How can I show that if $x=[a_0;a_1,a_2,\dots]$, then |x-C_k|<1/a_k^{\text{}}q_k^2 using the facts that
$\begin{align} C_k-C_{k-1}&=\frac{(-1)^{k-1}}{q_kq_{k-1}}\text{, and}\\ |C_k-C_{k-1}|&\leqslant\frac{1}{q_kq_{k-1}}? \end{align}$
This is what I have done:
|C_k-C_{k-1}|\leqslant\frac{1}{q_kq_{k-1}}=\frac{1}{(a_kq_{k-1}+q_{k-2})q_{k-1}}=\frac{1}{a_k^{\text{}}q_{k-1}^2+q_{k-1}q_{k-2}}<\frac{1}{a_k^{\text{}}q_{k-1}^2}.

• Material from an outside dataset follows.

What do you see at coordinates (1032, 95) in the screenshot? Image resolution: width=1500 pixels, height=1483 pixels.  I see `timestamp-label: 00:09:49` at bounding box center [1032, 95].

However, since $(q_k)_{k\in\mathbb{N}\cup\{0\}}$ is an increasing sequence,
$\frac{1}{a_k^{\text{}}q_{k-1}^2}>\frac{1}{a_k^{\text{}}q_{k}^2}.$
Therefore, I cannot assume that the inequality would still hold if I increased the index. Moreover, I am not sure about the relationship between $|x-C_k|$ and $|C_k-C_{k-1}|$.